Deciphering what genes control how we think and move could be overwhelming with so many influences involved. There is no wizard behind a curtain orchestrating all the connections, like there was in the Wizard of Oz. Instead there is an array of genomic tools up for the task. Assembling the right tools as Frank Middleton, Ph.D., did, in a methodical investigation can help pinpoint cause and effect.
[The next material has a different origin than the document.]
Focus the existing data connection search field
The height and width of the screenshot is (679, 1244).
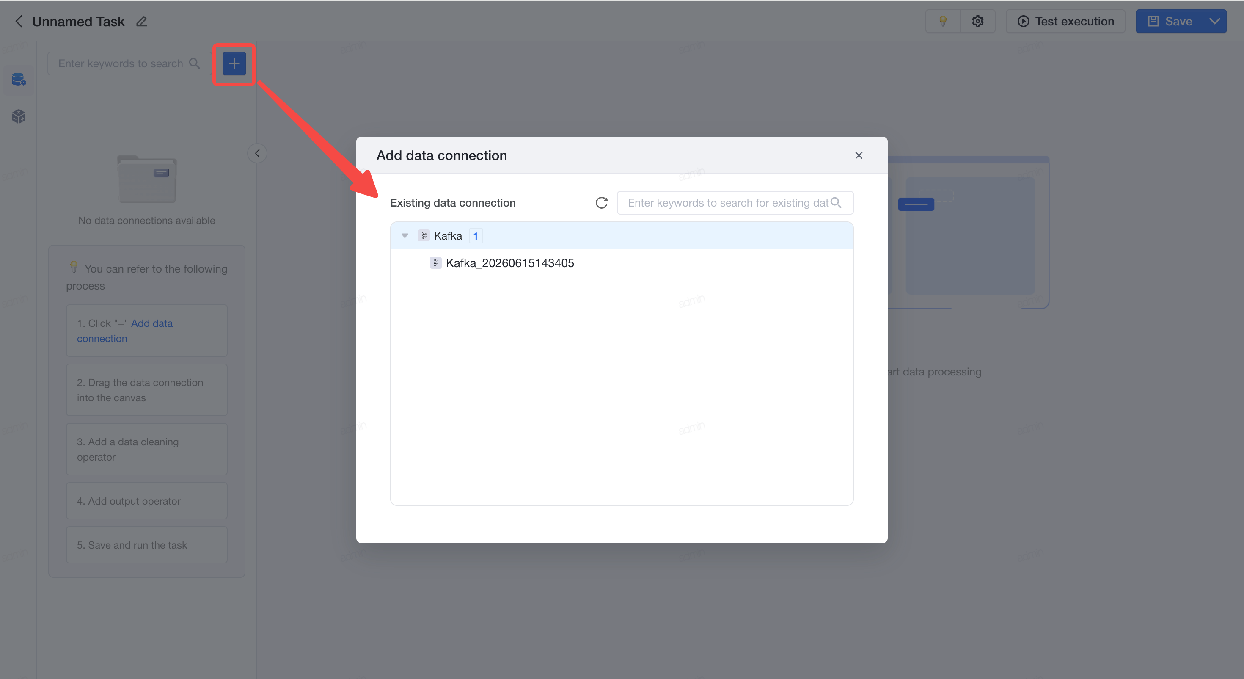(735, 202)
Dr. Middleton, an Associate Professor at SUNY Upstate Medical University, devised an approach that characterized response to a mutated glutamate transporter gene he identified in schizophrenia. Using SNP genotyping arrays to study a five generation pedigree affected by schizophrenia, he found a copy number variant (CNV) in the gene. Using whole-genome sequencing (WGS) on the Illumina HiSeq System, he mapped exactly where the CNV started and ended. This led Dr. Middleton and his Ph.D. student, Parisa Afsharito, to create a custom TruSeq targeted RNA expression (TREx) sequencing assay with about 370 of the best schizophrenia candidate genes. He ran the assay on the MiSeq System to characterize expression changes in neurotransmitter pathways in schizophrenia subjects with the CNV.
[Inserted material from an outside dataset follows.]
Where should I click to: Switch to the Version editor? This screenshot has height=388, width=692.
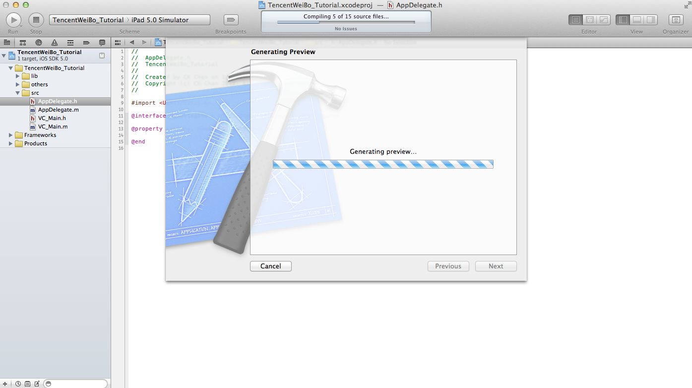point(604,20)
In just a few days, he received data on dozens of subjects showing that cells with the CNV changed in a consistent way. He saw specific glutamate neurotransmitter receptors responding to the glutamate transporter gene with the CNV. As it turns out, he identified the same neurotransmitter receptors clinical researchers were targeting with schizophrenia medications. Looks like they’re all on the right road to success—not a yellow brick road—just good science.